BLACKFOOT– The weather has been treacherous for many people in the area. A lot of individuals commute to their jobs and when the weather pounds the area: slide offs and crashes abound. Many tire services get busier during the first snowfall, and it keeps up until the snow season is over. There are a lot of people who are unaware of the differences between all-weather tires and snow tires. Here’s a helpful guide:
All-Season Tires: Vehicles leaving the factory are usually outfitted with all-season tires. The reason is because the tires provide a quiet ride, solid tread and relatively good fuel economy.
They are designed for driving on wet roads and through light winter storms. One might think that it would provide the best performance, but this is untrue. All-season tires do not provide the same extreme grip and handling of a summer tire. This isn’t the same with winter conditions and ice.

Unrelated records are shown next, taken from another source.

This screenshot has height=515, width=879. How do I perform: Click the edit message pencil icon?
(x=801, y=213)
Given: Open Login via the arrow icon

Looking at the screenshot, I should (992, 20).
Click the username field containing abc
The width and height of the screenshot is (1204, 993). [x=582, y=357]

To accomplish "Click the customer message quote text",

Overall, all-season tires are great options for drivers in moderate climates. In other words, they would only be good for half of the most recent winters in Southeast Idaho.
Winter/Snow Tires: Summer tires stiffen when the temperatures get colder, and the tread begins to lose its necessary traction. Winter tires are designed with a different rubber compound: which keeps them nice and flexible, with the added ability to grip the road better. The tread patterns in snow tires are vastly different than the summer and all-season tires. They are designed to channel snow and expel slush and muck to the outside of the tires.
There are snow tires with studs, which help dig into the icy treacherous roads. This year there has been a lot of black ice on the roads and if one travels consistently, it is recommended to get the studded tires after the first glimpse of snow.
Choosing a tire ultimately depends on what conditions one drives in. If one is constantly on the roads and drive over mountains, it is recommended to get snow tires. It is recommended to check with the highway department (depending on where one travels) because some studded tires are outlawed in certain areas.
If on is in an area and gets a few flurries and don’t have to climb hills, it is recommended to keep on the all-season tires. If one decides to do this and ends up in an icy spot, chains can be a big help and one can keep them in the car when not in use.